Демьян и второй кучер многозначительно переглянулись. Дуня готова была об заклад побиться, что в столицу поедет третий кучер, что в дядином особняке остался. Да ещё преподнесут, словно она распоряжение такое дала. Дуня усмехнулась. Всё же был у её свекровушки талант — против себя людей настраивать.
— Дуня, пора нам, — произнесла Глаша, незаметно подошедшая.
Дуня обернулась.
Офицер успел документы проверить и открыть дверь ближнего павильона. Платон вёл туда под руку маменьку, следом шли тётушки, за ними полицейские, состоящие при портале, несли саквояжи, выгруженные из кареты и коляски.
— Ну, езжайте с Богом, — сказала Дуня кучерам. Глаша им на прощание кивнула.
— Доброго пути вам, хозяюшки, — произнёс Демьян и они со вторым кучером откланялись.
Пока шли в павильон, Глаша быстро шепнула:
— Странная сегодня Платонова маменька. За всю дорогу ни одного словечка плохого не сказала о приёме в купеческом особняке.
— Никак, в кои-то веки угодили? — удивилась Дуня.

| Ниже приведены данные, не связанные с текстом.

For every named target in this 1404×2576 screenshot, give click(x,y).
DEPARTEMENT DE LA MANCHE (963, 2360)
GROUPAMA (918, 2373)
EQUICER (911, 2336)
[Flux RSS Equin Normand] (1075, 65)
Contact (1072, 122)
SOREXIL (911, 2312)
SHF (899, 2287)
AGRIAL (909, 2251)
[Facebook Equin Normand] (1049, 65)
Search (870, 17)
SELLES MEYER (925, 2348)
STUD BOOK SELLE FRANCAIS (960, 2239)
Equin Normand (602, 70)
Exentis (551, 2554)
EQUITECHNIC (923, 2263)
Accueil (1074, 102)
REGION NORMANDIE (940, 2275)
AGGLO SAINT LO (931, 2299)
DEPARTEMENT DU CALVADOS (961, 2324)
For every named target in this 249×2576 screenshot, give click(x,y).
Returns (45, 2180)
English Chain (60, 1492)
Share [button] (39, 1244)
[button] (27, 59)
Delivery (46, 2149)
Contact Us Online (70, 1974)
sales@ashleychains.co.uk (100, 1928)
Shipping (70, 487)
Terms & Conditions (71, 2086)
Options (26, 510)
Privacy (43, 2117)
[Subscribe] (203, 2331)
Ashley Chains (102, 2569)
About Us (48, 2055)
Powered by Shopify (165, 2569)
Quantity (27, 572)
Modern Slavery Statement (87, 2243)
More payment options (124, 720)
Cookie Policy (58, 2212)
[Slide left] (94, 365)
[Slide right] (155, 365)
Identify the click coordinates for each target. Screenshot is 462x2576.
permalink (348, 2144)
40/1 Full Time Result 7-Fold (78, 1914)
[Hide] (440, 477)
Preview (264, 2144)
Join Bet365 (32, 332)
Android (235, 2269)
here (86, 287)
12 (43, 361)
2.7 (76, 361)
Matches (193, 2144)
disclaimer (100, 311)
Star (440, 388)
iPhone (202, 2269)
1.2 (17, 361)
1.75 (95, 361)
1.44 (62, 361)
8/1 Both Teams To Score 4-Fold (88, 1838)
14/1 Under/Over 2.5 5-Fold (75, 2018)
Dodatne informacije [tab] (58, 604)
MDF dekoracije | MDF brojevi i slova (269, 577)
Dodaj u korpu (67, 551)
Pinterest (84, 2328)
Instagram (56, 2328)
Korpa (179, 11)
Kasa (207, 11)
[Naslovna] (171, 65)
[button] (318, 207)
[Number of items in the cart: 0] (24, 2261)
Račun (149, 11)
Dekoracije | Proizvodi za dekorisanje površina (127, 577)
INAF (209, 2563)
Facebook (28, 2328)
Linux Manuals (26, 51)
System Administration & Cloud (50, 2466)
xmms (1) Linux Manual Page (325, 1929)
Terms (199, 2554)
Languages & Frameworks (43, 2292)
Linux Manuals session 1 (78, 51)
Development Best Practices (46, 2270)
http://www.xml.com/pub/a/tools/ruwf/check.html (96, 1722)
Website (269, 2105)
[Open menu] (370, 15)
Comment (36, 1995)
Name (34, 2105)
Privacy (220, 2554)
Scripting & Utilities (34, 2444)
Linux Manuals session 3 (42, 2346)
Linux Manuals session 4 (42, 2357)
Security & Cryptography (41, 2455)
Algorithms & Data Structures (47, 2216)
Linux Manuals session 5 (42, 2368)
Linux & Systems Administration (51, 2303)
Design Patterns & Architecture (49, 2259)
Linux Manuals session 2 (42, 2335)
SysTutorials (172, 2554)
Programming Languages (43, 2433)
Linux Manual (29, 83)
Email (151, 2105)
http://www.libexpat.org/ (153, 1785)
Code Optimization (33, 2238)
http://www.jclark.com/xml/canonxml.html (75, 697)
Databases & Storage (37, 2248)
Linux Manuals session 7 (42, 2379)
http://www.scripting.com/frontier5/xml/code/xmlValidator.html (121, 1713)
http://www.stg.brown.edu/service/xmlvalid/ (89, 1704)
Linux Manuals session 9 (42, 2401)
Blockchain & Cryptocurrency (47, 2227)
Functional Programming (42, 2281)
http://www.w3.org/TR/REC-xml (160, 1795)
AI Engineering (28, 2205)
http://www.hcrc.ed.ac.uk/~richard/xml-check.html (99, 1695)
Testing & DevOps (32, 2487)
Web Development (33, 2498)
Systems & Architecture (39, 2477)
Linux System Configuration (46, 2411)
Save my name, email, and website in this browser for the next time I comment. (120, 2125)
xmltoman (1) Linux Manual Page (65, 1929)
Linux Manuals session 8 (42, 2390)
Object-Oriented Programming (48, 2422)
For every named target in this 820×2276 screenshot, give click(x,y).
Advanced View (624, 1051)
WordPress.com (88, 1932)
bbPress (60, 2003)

Они вошли в павильон и остановились, потрясённые роскошной, словно в дворцовом зале обстановкой, вот только на потолке не роспись была, купол оказался стеклянным с красочным витражом. На витраже красовался герб Москвы — Георгий Победоносец, убивающий змея.
— Будьте добры, сударыни, проходите, присаживайтесь, сейчас вам инженер-портальщик расскажет о правилах перемещения, — произнёс офицер.
Дуня с Глашей присели рядом с остальными в обтянутые бархатом кресла и уставились на ранее не замеченного мужчину средних лет, в форме инженера, но с той же молнией на рукаве. Мужчина довольно равнодушным тоном объяснил, что пассажирам предстоит перейти в кабину из сверхпрочного стекла с магической оплёткой. В кабине они проедут по пространственному тоннелю в течение десяти минут. В это время не рекомендуется вставать с мест. Также не рекомендуется дотрагиваться до стенок кабины.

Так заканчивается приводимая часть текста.